Global Covid-19 cases nearing 46mn: Johns Hopkins. Image Source: IANS News

Berlin, May 7 : German health authorities have urged caution as the country on Friday moved to ease restrictions on residents who have been vaccinated against Covid-19 or who have recovered after falling ill.

"The third wave appears to have broken," Health Minister Jens Spahn said, while noting that infection numbers remained high.

The downward trend had to be maintained, he said, "but that will not happen with overhasty lifting of restrictions", dpa news agency reported.

More than 31 per cent of the population had received the first shot of vaccine, the official disease control body the Robert Koch Institute (RKI) said on Friday, with 8.8 per cent now being fully vaccinated.

RKI President Lothar Wieler called for patience and cautious steps towards reopening.

The vaccinations led to hope that Germany "will soon be able to control the pandemic", he said.

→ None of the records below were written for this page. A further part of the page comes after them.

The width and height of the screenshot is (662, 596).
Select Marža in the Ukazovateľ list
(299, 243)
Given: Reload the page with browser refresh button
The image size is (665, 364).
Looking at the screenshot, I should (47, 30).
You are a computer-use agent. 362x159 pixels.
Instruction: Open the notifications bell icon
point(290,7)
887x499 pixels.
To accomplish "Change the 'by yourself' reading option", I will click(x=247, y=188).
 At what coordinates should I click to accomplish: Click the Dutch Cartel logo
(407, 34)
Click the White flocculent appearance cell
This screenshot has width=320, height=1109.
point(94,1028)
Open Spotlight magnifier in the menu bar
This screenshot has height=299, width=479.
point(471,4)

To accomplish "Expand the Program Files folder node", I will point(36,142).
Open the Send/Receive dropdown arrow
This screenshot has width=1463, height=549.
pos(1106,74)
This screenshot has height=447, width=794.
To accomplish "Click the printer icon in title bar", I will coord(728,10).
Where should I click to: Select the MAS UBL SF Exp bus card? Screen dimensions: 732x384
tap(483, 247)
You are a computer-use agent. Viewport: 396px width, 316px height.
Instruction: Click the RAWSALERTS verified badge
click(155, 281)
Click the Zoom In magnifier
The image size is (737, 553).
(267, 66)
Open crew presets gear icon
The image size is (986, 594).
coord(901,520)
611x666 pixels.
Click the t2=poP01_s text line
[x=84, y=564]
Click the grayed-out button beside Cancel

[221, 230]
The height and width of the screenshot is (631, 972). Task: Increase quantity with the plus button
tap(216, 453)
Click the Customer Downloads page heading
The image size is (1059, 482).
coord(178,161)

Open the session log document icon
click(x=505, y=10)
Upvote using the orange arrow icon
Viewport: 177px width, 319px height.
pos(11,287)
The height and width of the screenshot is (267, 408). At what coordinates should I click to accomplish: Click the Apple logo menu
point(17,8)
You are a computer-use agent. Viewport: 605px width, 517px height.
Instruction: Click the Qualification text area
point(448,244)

"The pandemic is much like a balloon filled with air that we are keeping under water together," Wieler said.

This was a joint effort, and if all restrictions were lifted suddenly, the virus would spread rapidly again, he predicted.

Nevertheless, Germans were looking forward to a weekend without restrictions after the relevant legislation passed the upper house of parliament earlier on Friday.

There were hopes that the law could be signed by the President and published in the government gazette by the end of the day.

It was approved by the lower house on Thursday.

The new measures will allow these people to meet in unlimited numbers, and they will not be counted in the total when meeting others who have not been vaccinated.

Restrictions on being out after 10 p.m., the night-time curfew has been among the most resented restrictions, will also fall away for the two groups.

Nevertheless, masks and social distancing will continue to be imposed and in particular situations and buildings.

The provisions do not apply to people infected with mutations of the virus that are not widespread in Germany.